30 years on: Day Ireland lifted ban on divorce
The Irish people voted narrowly in favour of allowing divorce in 1995 - 50.28% said Yes to the change
In December, 2017, the New York Times published a lengthy feature under the heading ‘How Ireland Moved to the Left’. At first glance, readers may have thought that James Connolly’s dream of a socialist republic had at last been realised, and that soon the Red Flag would be fluttering over Leinster House.
But the sub-heading told the real story: ‘The Demise of the Church’ - and the article went on to list the far-reaching changes that had occurred in the socio-sexual sphere - changes that showed Ireland was no longer a bastion of Catholic conservatism.
Among those changes was the scrapping of a section of Article 41 of the Constitution following a referendum 30 years ago today, on November 24, 1995 - the section which read “No law shall be enacted providing for the grant of a dissolution of marriage”. Divorce was now legal in the Republic for the first time.
But back in 1986, Ireland was a very different place, and the lifting of the ban on the dissolution of marriage seemed like something out of science fiction.
It all started with what came to be known as Dr Garret Fitzgerald’s “constitutional crusade”, though he himself had called it a “republican crusade”.
In an RTÉ radio interview with Gerry Barry in September, 1981, the then Taoiseach said “What I want to do is to lead a crusade - a republican crusade to make this a genuine Republic on the principles of Tone and Davis.”
Having said earlier that he believed passionately in a united Ireland, Dr Fitzgerald added: “Our laws, constitution and our practices are not acceptable to the Protestants of Northern Ireland”.
Thus began a campaign for the liberalisation of the Republic’s laws - with Article 41 of Bunreacht na hÉireann as the first target. But it was never a well-organised or coherent campaign. And there was always going to be a backlash.

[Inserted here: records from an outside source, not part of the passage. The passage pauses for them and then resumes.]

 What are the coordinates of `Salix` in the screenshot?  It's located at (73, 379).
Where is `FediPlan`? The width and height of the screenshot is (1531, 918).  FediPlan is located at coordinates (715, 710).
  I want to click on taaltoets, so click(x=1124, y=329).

Eventually, a divorce referendum was announced for June, 1986. The conservative lobby, with Family Solidarity now at the forefront, had learned lessons from the controversies over contraception, following the McGee case in 1973, and the Pro-Life campaign of 1983.
And the Catholic bishops had gone on the offensive in March, 1985, with a pastoral letter Love is for Life, read at all Masses on three consecutive Sundays. This was followed up by an updated version entitled Marriage, the Family and Divorce, published just before the referendum.
Yet opinion polls were very favourable to the Yes side. One, carried out just weeks before the referendum, showed that 57% were in favour of deleting the constitutional ban on divorce, with 36% against and 7% with no opinion.
By the day of the vote - June 26, 1986 - so effective was the anti-divorce campaign that the findings of that April poll were reversed. The No side won with a massive majority (63.5%).
The street posters had been devastating in their emotional impact. ‘A divorced woman is like a second-hand car - someone else’e headache’. ‘Does divorce work? Ask Elizabeth Taylor’.
The anti-divorce campaign cleverly presented women as victims rather than as free agents. The colourful phrase used by Fine Gael TD Alice Glenn captured the tone: “Any women voting for divorce is like a turkey voting for Christmas.” The defeat was decisive. Senator Catherine McGuinness, a member of the Church of Ireland, felt the campaign had been “a litmus test about the type of society we want - we have shown we want a Catholic State and we should have the honesty to admit we aren’t interested in a united Ireland”.
Dr Fitzgerald’s crusade against the sectarian features of the Irish Constitution and legislation had suffered a serious setback. But the social problem of marital breakdown remained. Fitzgerald himself considered that the property argument was the fact that led to defeat.
An editorial in the Irish Times the day after the vote said: “There is a social momentum in the matter of divorce - beyond denomination and dogma - that cannot be halted. It will come in this State as it has come elsewhere; and it may not be so long in coming”.
Prophetic words - but it would take another nine years before citizens would have a chance in a second referendum to vote on the right to remarry.
That second referendum, on November 24, 1995, was narrowly passed with 50.28% of voters approving the introduction of divorce (49.72% voted No). The outcome allowed for divorce under strict conditions.
The razor-thin result brought an end to a sometimes fraught campaign. Research in the area of family law had shown that the number of separated people had grown alarmingly - a 48% increase in five years.
“To continue to deny a right to a second chance would represent a grave injustice to many thousands of individuals,” Tánaiste and Labour Party leader Dick Spring said.
“This particular clock will never be turned back,” declared his Labour colleague Barry Desmond.
“By 1995, the ideal notion of the family could not be sustained in the light of the social reality of changed perceptions of marriage,” said historian Diarmaid Ferriter.